A full list of implemented functions can be found [here](https://markfairbanks.github.io/tidytable/reference/index.html).

```{r}
library(tidytable)

df <- data.table(x = 1:3, y = 4:6, z = c("a", "a", "b"))

df %>%
select(x, y, z) %>%
filter(x < 4, y > 1) %>%
arrange(x, y) %>%
mutate(double_x = x * 2,
x_plus_y = x + y)
```

## Applying functions by group

You can use the normal `tidyverse` `group_by()`/`ungroup()` workflow, or you can use `.by` syntax to reduce typing. Using `.by` in a function is shorthand for `df %>% group_by() %>% some_function() %>% ungroup()`.

* A single column can be passed with `.by = z`
* Multiple columns can be passed with `.by = c(y, z)`

```{r}
df <- data.table(x = c("a", "a", "b"), y = c("a", "a", "b"), z = 1:3)

df %>%
summarize(avg_z = mean(z),
.by = c(x, y))
```

All functions that can operate by group have a `.by` argument built in.
(`mutate()`, `filter()`, `summarize()`, etc.)

The above syntax is equivalent to:

```{r}
df %>%
group_by(x, y) %>%
summarize(avg_z = mean(z)) %>%
ungroup()
```

Both options are available for users, so you can use the syntax that you prefer.

## tidyselect support

`tidytable` allows you to select/drop columns just like you would in the tidyverse by utilizing the [`tidyselect`](https://tidyselect.r-lib.org) package in the background.

Normal selection can be mixed with all `tidyselect` helpers: `everything()`, `starts_with()`, `ends_with()`, `any_of()`, `where()`, etc.

```{r}
df <- data.table(
a = 1:3,
b1 = 4:6,
b2 = 7:9,
c = c("a", "a", "b")
)

df %>%
select(a, starts_with("b"))
```

A full overview of selection options can be found [here](https://tidyselect.r-lib.org/reference/language.html).

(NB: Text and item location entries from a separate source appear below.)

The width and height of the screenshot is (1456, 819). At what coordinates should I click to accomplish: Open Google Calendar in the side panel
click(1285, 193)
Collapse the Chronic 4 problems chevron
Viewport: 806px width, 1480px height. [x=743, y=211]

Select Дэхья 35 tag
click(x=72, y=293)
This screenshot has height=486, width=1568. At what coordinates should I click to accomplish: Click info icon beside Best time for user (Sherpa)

### Using tidyselect in `.by`

`tidyselect` helpers also work when using `.by`:

```{r}
df <- data.table(x = c("a", "a", "b"), y = c("a", "a", "b"), z = 1:3)

df %>%
summarize(avg_z = mean(z),
.by = where(is.character))
```

## Tidy evaluation compatibility

Tidy evaluation can be used to write custom functions with `tidytable` functions.
The embracing shortcut `{{ }}` works, or you can use `enquo()` with `!!` if you prefer:

```{r}
df <- data.table(x = c(1, 1, 1), y = 4:6, z = c("a", "a", "b"))

add_one <- function(data, add_col) {
data %>%
mutate(new_col = {{ add_col }} + 1)
}

df %>%
add_one(x)
```

The `.data` and `.env` pronouns also work within `tidytable` functions:

```{r}
var <- 10

df %>%
mutate(new_col = .data$x + .env$var)
```

A full overview of tidy evaluation can be found [here](https://rlang.r-lib.org/reference/topic-data-mask.html).

## `dt()` helper

The `dt()` function makes regular `data.table` syntax pipeable, so you can easily mix `tidytable` syntax with `data.table` syntax:

```{r}
df <- data.table(x = 1:3, y = 4:6, z = c("a", "a", "b"))

df %>%
dt(, .(x, y, z)) %>%
dt(x < 4 & y > 1) %>%
dt(order(x, y)) %>%
dt(, double_x := x * 2) %>%
dt(, .(avg_x = mean(x)), by = z)
```

## Speed Comparisons

For those interested in performance, speed comparisons can be found [here](https://markfairbanks.github.io/tidytable/articles/speed_comparisons.html).

## Acknowledgements
`tidytable` is only possible because of the great contributions to R by the `data.table` and `tidyverse` teams. `data.table` is used as the main data frame engine in the background, while `tidyverse` packages like `rlang`, `vctrs`, and `tidyselect` are heavily relied upon to give users an experience similar to `dplyr` and `tidyr`.